Required action =
Which lines in the entries below contain the string "computer"? Show each of them in full.

Data to examine =

• • • • •

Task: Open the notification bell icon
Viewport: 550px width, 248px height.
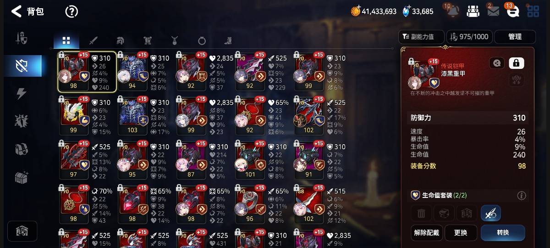Action: tap(452, 11)

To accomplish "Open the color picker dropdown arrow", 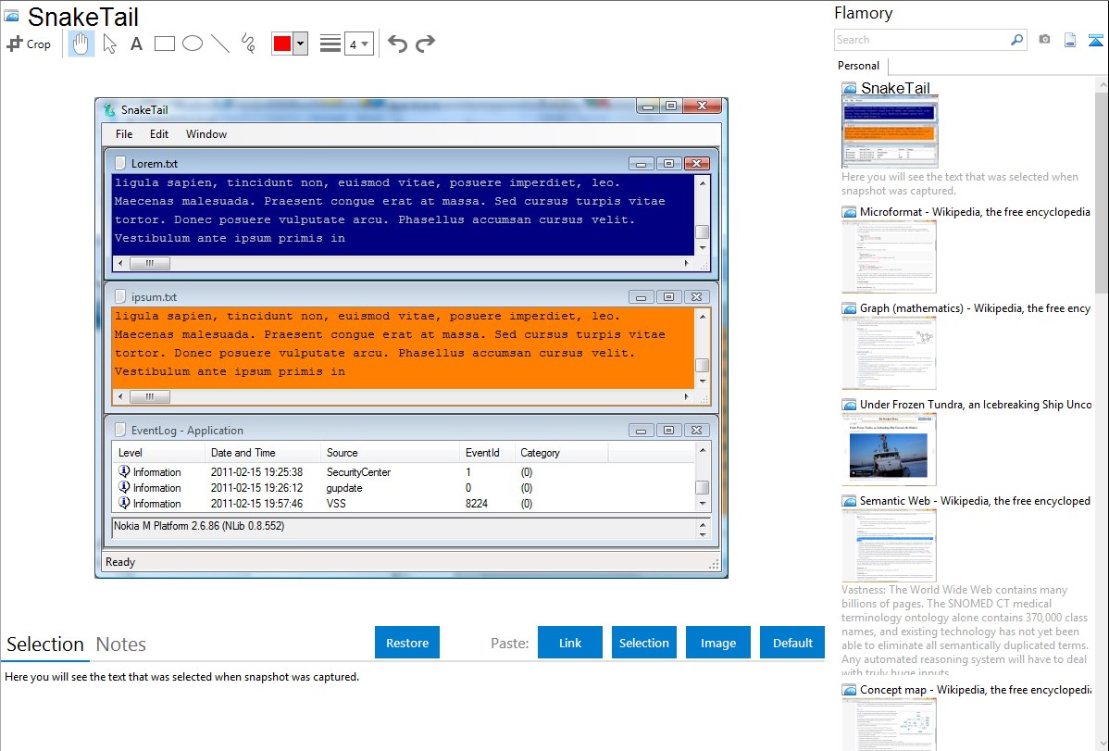I will [x=300, y=44].
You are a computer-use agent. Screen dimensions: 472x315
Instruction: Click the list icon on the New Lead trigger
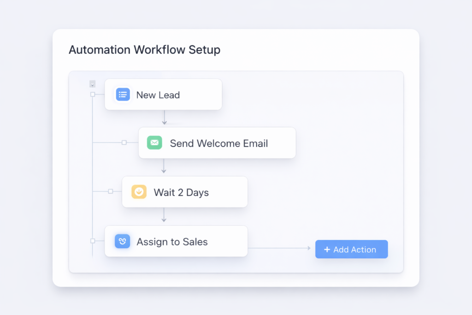(123, 94)
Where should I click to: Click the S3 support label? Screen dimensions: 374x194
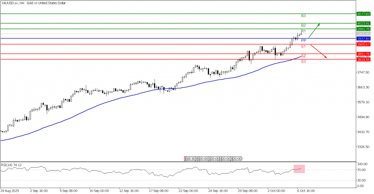coord(303,61)
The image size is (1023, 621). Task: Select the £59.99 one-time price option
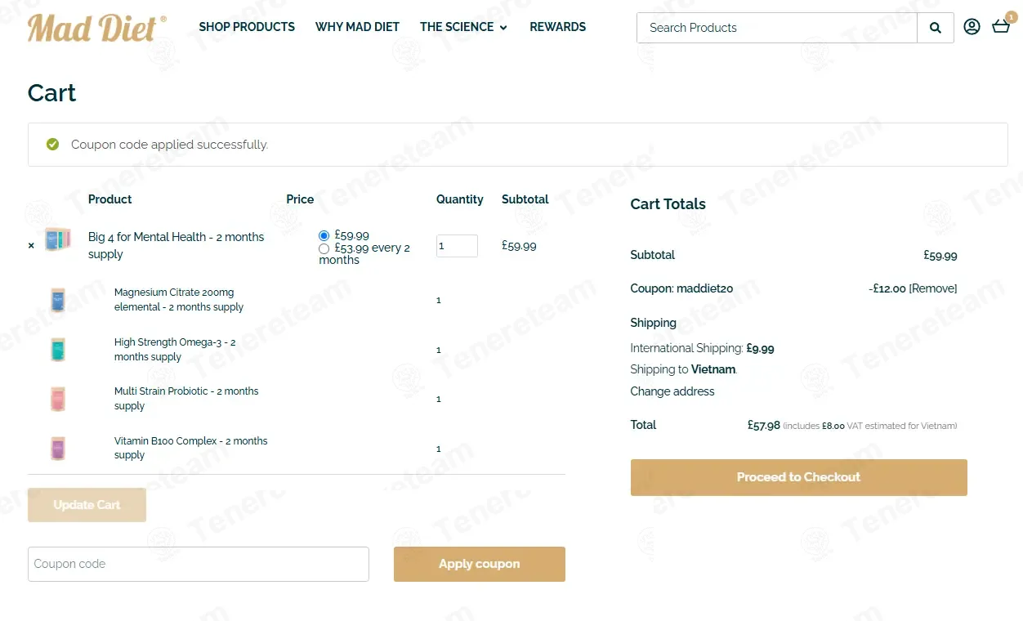[324, 235]
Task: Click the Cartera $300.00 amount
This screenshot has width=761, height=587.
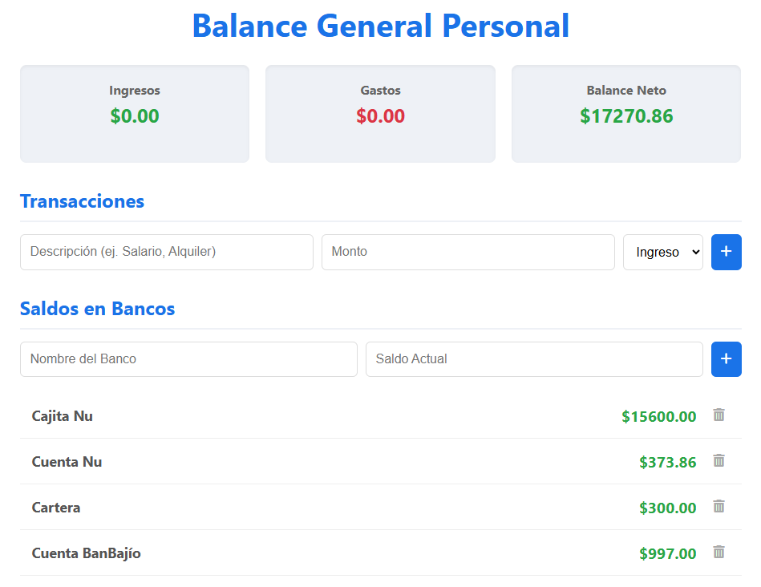Action: [x=667, y=508]
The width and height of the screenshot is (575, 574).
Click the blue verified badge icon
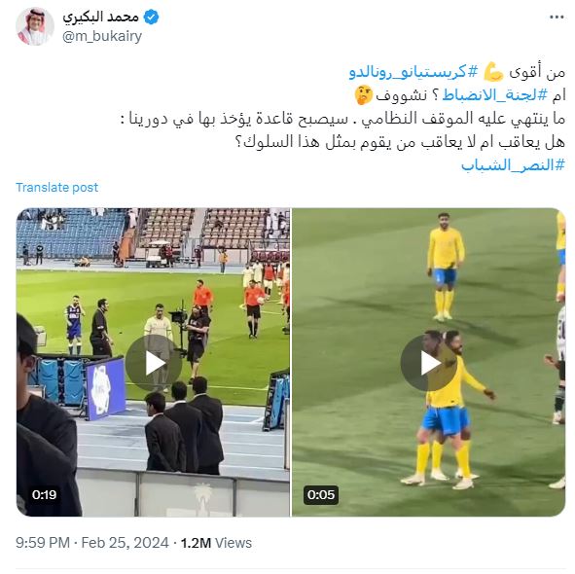[151, 18]
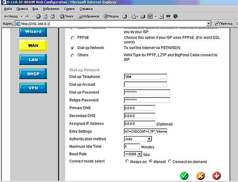Choose Connect-on-demand connect mode

click(170, 161)
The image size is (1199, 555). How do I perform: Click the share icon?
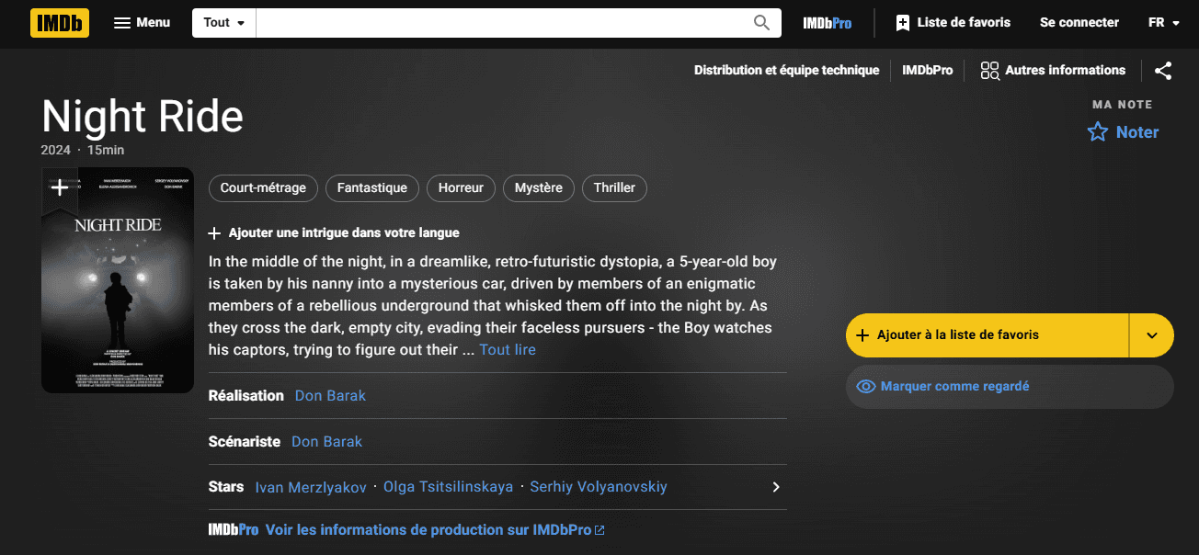click(x=1163, y=71)
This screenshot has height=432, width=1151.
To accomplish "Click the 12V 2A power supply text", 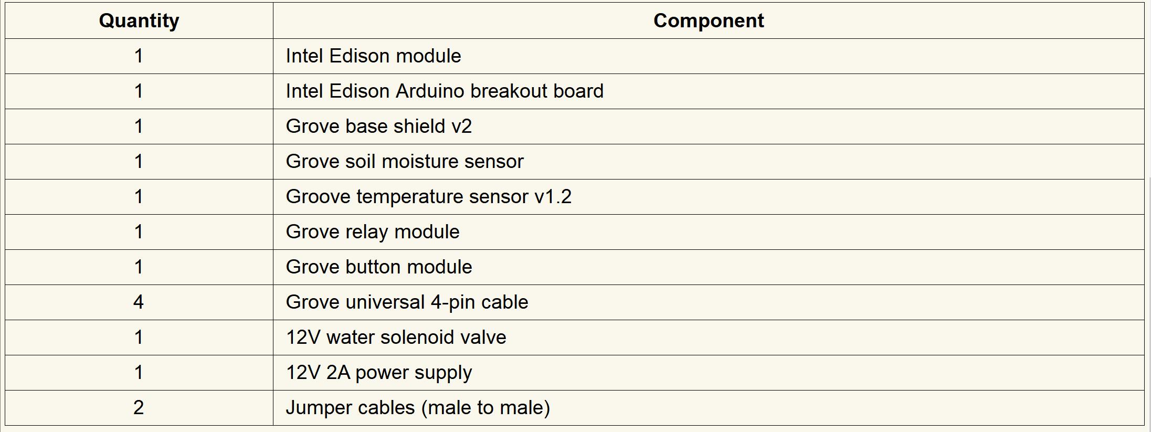I will coord(378,372).
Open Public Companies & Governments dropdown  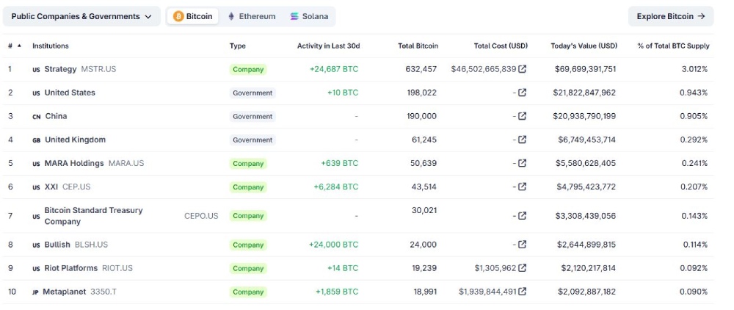pos(81,16)
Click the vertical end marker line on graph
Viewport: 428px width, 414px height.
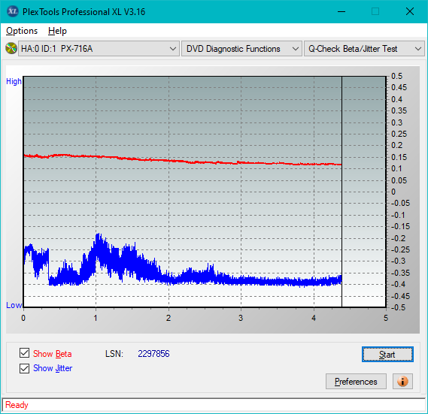click(341, 192)
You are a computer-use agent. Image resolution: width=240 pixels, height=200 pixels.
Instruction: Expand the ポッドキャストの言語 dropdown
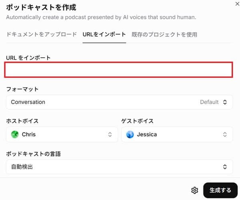[x=119, y=166]
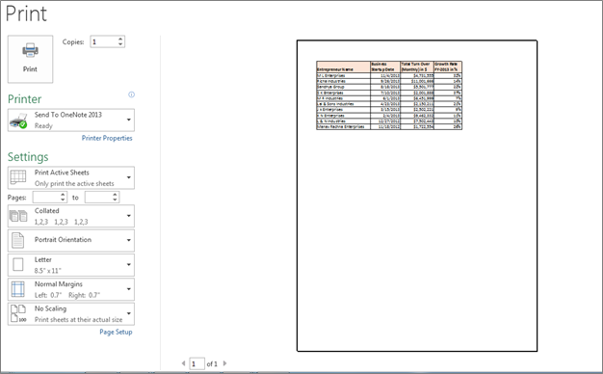Open the Portrait Orientation dropdown
This screenshot has height=374, width=603.
click(129, 240)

• • • • •

Completed task =
You are a computer-use agent. Screen dimensions: 472x315
You are a computer-use agent. Image resolution: width=240 pixels, height=200 pixels.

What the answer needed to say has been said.